Exercise description. Copy out each line below containing "Официальный".

Material provided.
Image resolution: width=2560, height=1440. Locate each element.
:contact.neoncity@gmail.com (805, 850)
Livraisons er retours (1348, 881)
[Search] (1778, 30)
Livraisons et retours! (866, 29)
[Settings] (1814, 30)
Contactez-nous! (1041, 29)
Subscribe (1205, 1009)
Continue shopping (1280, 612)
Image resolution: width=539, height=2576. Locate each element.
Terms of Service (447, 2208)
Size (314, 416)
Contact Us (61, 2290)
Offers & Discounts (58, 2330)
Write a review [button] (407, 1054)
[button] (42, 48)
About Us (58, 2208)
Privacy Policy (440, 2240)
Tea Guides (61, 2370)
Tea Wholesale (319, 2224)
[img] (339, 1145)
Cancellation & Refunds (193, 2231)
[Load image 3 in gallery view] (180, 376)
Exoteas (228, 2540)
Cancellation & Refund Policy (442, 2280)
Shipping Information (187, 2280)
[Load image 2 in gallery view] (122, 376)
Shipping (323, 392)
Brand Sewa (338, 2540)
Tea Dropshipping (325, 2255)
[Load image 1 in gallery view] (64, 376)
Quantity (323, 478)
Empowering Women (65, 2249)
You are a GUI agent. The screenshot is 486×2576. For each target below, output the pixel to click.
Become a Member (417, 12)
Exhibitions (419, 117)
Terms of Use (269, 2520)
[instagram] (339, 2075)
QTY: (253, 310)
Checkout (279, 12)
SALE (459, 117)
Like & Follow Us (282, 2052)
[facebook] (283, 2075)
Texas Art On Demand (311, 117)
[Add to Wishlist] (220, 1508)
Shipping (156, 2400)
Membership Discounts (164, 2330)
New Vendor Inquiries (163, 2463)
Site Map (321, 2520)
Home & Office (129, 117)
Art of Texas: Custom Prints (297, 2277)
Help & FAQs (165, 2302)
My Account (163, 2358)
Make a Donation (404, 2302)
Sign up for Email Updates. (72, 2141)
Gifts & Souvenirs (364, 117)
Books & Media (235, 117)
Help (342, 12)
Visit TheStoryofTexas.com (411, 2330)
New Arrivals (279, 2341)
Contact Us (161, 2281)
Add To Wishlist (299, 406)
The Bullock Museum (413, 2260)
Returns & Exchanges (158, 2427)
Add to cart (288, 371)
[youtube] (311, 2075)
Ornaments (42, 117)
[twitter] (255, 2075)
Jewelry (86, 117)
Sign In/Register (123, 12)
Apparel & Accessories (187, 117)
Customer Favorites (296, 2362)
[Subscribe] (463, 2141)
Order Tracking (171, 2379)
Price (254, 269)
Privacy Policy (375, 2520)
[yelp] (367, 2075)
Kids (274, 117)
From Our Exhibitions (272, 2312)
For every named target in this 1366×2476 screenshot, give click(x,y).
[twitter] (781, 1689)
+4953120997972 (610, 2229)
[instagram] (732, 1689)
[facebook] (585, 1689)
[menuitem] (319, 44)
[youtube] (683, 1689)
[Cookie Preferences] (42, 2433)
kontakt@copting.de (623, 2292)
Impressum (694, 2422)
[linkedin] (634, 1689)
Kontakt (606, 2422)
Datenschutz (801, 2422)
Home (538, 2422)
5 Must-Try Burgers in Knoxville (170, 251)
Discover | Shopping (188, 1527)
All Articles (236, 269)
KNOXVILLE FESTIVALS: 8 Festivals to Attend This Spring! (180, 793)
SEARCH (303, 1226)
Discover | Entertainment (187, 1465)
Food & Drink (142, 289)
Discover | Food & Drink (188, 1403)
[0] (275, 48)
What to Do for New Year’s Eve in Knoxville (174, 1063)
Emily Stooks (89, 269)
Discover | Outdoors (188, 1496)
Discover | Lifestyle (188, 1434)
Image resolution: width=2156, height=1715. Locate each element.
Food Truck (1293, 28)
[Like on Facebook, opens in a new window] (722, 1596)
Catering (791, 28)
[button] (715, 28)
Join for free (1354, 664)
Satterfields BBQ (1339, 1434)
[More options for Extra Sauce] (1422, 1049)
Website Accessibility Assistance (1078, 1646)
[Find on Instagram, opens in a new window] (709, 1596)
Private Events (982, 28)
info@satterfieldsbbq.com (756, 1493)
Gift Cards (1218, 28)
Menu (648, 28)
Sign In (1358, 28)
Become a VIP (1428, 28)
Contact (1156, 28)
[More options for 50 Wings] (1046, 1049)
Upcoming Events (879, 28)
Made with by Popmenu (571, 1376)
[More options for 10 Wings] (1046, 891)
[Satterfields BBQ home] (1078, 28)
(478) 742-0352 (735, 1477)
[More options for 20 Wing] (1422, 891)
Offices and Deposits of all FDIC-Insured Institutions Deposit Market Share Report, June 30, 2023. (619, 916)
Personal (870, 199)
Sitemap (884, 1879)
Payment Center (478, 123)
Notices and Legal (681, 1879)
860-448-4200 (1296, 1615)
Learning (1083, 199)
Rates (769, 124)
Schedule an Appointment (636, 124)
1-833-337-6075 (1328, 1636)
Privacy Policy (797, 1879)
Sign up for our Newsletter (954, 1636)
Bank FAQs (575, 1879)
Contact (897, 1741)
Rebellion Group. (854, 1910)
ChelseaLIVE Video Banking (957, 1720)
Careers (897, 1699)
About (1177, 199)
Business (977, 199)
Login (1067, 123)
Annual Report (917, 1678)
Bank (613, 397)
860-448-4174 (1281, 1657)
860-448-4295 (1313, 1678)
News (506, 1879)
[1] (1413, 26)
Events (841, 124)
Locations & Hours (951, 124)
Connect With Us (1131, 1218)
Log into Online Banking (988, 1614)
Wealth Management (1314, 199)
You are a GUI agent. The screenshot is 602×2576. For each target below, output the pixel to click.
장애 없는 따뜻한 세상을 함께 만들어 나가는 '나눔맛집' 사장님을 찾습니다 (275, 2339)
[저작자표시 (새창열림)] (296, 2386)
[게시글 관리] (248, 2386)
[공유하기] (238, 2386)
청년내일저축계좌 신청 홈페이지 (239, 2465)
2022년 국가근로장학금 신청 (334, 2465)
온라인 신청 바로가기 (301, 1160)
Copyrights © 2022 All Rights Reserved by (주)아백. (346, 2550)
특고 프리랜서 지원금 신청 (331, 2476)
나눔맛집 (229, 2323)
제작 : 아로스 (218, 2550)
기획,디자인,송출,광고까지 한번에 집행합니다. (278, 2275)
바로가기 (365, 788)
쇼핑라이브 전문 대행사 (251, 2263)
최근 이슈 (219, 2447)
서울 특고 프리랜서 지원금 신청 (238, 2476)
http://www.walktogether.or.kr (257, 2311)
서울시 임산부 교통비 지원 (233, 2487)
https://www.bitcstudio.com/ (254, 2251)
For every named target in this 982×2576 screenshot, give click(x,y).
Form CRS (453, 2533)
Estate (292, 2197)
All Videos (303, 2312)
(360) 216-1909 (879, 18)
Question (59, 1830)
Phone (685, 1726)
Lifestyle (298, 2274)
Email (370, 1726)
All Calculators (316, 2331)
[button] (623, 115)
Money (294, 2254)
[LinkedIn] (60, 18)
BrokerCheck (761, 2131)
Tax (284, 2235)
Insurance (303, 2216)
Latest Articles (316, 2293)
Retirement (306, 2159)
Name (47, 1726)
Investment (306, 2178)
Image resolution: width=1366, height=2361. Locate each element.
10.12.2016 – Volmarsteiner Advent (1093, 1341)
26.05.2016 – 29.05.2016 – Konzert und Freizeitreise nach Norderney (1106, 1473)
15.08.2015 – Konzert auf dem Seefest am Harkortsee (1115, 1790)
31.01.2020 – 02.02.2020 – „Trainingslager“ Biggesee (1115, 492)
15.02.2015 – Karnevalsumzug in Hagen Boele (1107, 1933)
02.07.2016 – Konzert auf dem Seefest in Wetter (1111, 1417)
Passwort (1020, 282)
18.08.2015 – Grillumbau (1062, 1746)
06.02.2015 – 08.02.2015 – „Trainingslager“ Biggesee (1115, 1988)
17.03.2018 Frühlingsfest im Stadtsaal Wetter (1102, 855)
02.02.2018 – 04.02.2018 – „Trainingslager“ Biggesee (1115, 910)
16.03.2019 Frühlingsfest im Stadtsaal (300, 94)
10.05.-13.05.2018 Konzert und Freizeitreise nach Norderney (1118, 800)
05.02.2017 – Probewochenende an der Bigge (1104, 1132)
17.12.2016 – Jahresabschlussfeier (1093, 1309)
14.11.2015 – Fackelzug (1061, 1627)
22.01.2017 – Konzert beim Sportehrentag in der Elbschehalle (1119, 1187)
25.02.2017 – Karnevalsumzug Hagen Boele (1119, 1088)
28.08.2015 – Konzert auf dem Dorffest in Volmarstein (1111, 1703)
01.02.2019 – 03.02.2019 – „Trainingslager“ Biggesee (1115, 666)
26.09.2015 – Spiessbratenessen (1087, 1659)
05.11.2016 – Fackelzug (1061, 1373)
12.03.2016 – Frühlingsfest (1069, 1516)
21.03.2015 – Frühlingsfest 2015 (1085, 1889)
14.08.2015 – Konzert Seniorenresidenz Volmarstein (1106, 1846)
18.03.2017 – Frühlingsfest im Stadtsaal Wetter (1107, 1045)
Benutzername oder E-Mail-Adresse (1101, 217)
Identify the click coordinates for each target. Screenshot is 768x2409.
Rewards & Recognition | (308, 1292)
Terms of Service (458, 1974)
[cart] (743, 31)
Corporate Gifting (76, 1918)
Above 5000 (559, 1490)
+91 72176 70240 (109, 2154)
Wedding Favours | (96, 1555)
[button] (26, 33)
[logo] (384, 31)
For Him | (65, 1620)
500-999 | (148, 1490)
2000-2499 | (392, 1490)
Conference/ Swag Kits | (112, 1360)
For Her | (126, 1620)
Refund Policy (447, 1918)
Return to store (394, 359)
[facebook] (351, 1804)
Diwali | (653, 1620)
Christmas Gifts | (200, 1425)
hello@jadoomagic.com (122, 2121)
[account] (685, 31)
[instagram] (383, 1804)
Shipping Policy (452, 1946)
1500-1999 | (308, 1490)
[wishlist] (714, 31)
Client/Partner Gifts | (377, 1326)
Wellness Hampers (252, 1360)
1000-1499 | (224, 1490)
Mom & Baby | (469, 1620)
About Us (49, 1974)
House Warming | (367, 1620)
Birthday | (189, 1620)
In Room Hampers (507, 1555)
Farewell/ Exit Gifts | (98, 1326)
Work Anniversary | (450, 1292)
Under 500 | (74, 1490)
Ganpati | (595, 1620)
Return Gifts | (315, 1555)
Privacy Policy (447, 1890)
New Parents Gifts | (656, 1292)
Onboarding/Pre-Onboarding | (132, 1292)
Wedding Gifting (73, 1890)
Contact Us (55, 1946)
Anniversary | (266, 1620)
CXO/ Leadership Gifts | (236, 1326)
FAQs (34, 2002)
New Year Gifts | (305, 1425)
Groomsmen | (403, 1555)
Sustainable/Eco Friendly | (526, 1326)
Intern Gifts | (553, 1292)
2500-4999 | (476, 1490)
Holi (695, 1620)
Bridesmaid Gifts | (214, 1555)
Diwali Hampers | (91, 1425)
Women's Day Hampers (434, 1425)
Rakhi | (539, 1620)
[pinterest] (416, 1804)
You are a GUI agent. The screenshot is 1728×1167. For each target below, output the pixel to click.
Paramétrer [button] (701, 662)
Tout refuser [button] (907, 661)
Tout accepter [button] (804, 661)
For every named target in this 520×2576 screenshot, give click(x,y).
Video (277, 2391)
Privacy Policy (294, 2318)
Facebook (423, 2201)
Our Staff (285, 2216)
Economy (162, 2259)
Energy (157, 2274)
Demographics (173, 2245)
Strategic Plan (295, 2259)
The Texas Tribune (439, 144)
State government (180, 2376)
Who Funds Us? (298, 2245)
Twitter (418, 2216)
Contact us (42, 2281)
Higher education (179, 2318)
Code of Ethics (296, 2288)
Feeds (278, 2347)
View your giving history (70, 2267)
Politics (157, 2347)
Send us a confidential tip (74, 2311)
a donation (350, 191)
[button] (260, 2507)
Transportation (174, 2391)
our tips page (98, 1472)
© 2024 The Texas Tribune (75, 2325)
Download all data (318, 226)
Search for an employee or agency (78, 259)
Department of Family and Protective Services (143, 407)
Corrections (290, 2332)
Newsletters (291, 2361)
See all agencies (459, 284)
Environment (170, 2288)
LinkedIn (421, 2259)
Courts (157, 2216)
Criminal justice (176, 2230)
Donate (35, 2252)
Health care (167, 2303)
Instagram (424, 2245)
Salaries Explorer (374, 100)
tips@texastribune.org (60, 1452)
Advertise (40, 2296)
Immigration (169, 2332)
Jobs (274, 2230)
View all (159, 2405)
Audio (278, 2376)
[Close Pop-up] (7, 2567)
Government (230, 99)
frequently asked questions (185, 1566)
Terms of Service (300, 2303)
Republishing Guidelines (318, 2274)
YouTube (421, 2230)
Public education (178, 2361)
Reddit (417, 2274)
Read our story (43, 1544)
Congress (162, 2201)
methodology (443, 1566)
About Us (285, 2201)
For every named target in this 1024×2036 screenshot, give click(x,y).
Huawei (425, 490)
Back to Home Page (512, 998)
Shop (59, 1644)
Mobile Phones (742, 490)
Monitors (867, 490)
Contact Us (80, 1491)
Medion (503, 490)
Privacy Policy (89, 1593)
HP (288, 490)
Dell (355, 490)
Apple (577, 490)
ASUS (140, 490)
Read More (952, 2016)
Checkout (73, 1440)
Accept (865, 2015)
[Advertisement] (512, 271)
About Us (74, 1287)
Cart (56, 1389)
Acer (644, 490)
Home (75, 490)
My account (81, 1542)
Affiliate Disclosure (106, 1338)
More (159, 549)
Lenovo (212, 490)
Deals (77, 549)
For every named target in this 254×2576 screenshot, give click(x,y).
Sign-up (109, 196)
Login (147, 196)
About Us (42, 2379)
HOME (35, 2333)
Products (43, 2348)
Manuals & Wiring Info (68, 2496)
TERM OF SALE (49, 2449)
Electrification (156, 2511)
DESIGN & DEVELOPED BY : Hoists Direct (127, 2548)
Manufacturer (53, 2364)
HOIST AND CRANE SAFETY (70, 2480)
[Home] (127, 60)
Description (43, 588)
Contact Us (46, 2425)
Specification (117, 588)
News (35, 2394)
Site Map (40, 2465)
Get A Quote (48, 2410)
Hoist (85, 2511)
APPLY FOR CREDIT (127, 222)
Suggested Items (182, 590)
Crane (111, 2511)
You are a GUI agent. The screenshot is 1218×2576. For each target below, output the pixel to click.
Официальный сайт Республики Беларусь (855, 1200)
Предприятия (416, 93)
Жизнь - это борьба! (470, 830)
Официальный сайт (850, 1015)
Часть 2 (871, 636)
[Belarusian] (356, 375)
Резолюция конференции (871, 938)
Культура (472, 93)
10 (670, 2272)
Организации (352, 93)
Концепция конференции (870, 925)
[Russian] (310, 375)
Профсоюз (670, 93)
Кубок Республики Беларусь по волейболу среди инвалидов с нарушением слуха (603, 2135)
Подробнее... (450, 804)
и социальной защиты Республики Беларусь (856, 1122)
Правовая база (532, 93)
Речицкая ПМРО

Result of this task.
Официальный сайт Республики Беларусь (855, 1200)
Официальный сайт (850, 1015)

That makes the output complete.